Adding to the dilemma are reports of stimulus dollars being spent on unscrupulous projects. The National Endowment for the Arts received $80 million dollars of stimulus money to help revitalize museums, theatres, city orchestras, and other areas of the artistic community that have suffered during the recession. However, some of the “other” areas that have been revealed included $50,000 that went to the Framline film house that recently screened the film Thundercrack, which is self described as “the world’s only underground kinky art porno horror film, complete with four men, three women and a gorilla.” Another $25,000 went to a San Francisco organization, CounterPULSE, which hosts a weekly dance show entitled “Perverts Put Out.”

These two examples are surely not the only ones where U.S. taxpayer money is being used for things that really do not help the broad economy. Critics of the stimulus bill have contended since the beginning that spending so much money in a short amount of time will lead to great injustices like this.

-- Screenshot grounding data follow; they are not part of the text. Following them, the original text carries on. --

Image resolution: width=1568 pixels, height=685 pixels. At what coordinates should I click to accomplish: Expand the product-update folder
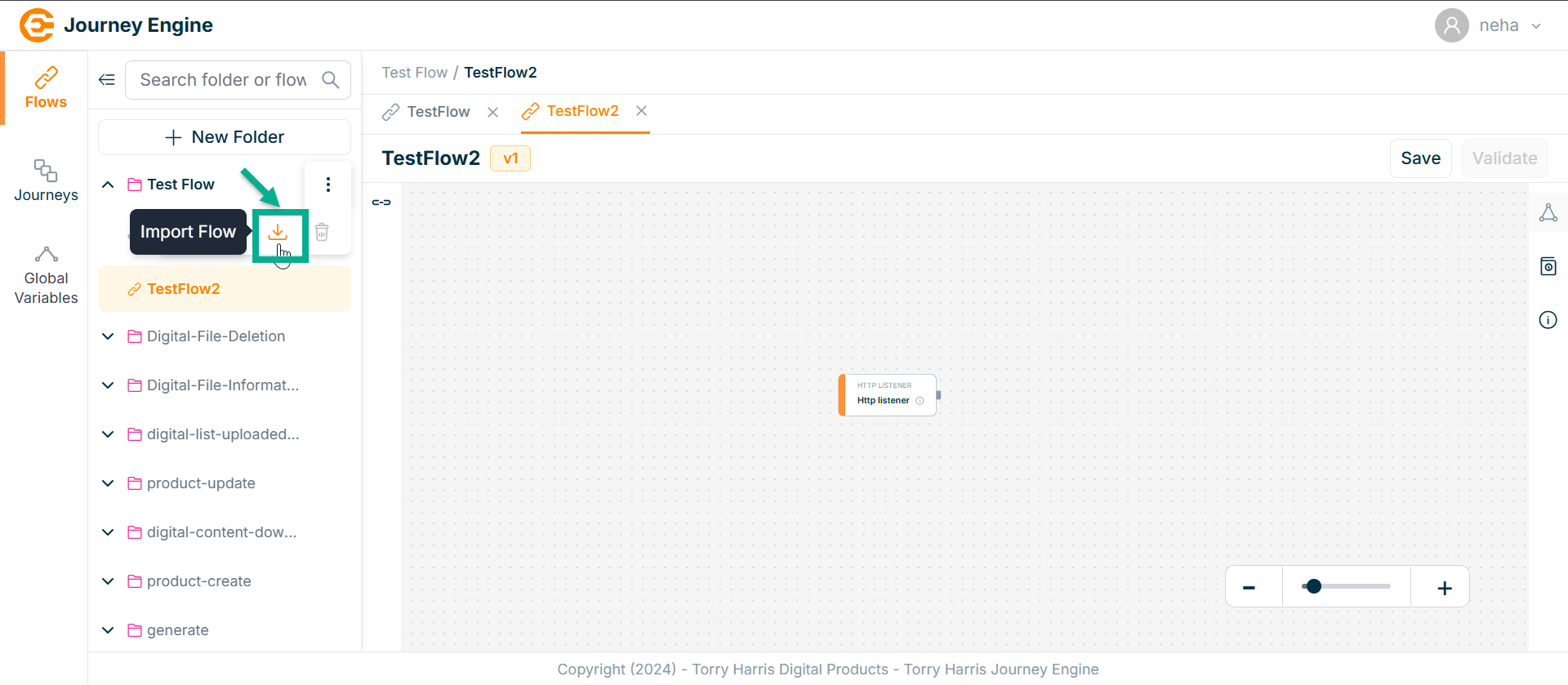point(108,483)
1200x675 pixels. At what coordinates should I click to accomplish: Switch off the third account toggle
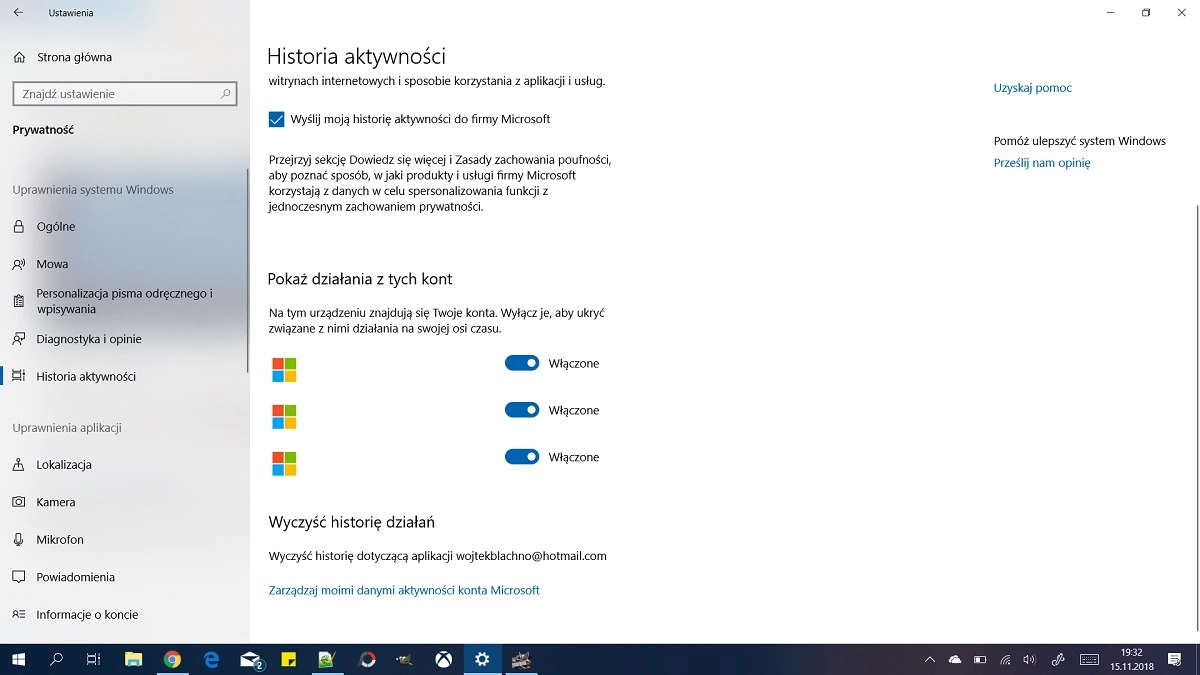click(522, 457)
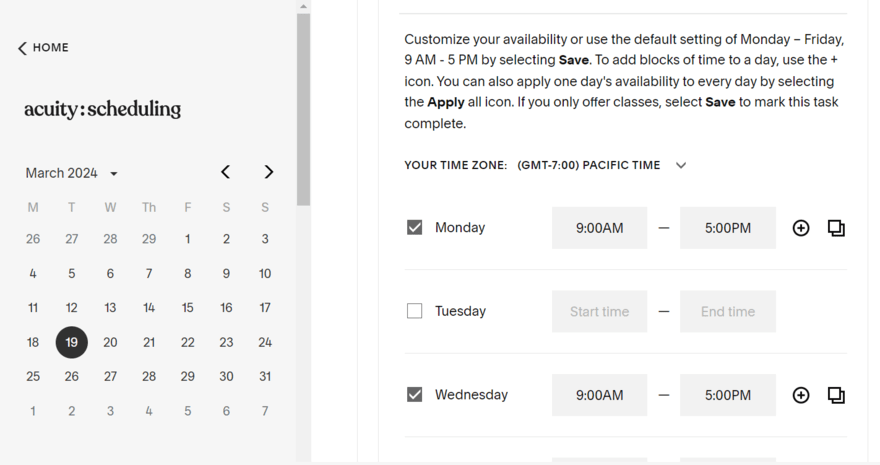Image resolution: width=880 pixels, height=465 pixels.
Task: Open Monday's 9:00AM start time field
Action: tap(599, 228)
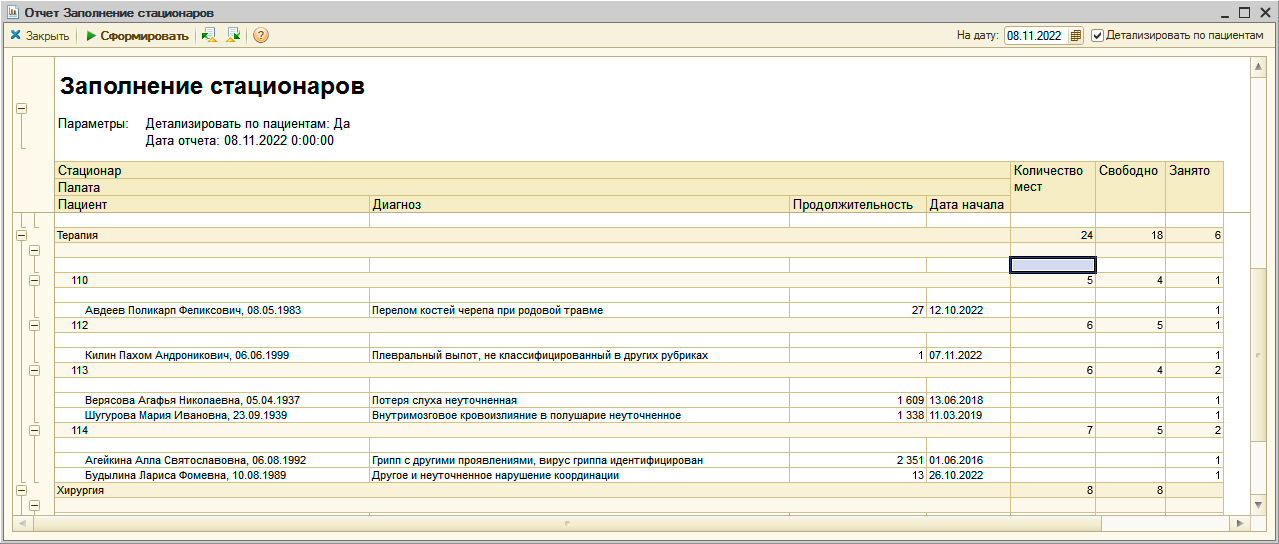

For as much oversight and transparency as the Obama administration has claimed, it seems tragic that the areas that have been hardest hit, like Detroit, still lack similar stimulus funding to places like Washington, DC. Washington has the nation’s lowest unemployment rate at 6.2%, yet has the highest stimulus spending in the country with $3,712 per capita, compared with $504 in Florida.

So what is the answer? Unfortunately the answer might just be that this is the best that we are going to get. With so many areas fully taxing the Obama White House, from health care reform to US troops overseas and the broader War on Terror, the government does not have the time or resources to scrutinize every dollar spent. Let’s hope that the stimulus funds are used for the broader good and that as the remaining 2/3 of the funds are spent, we can all do a better job and being good stewards for the American economy.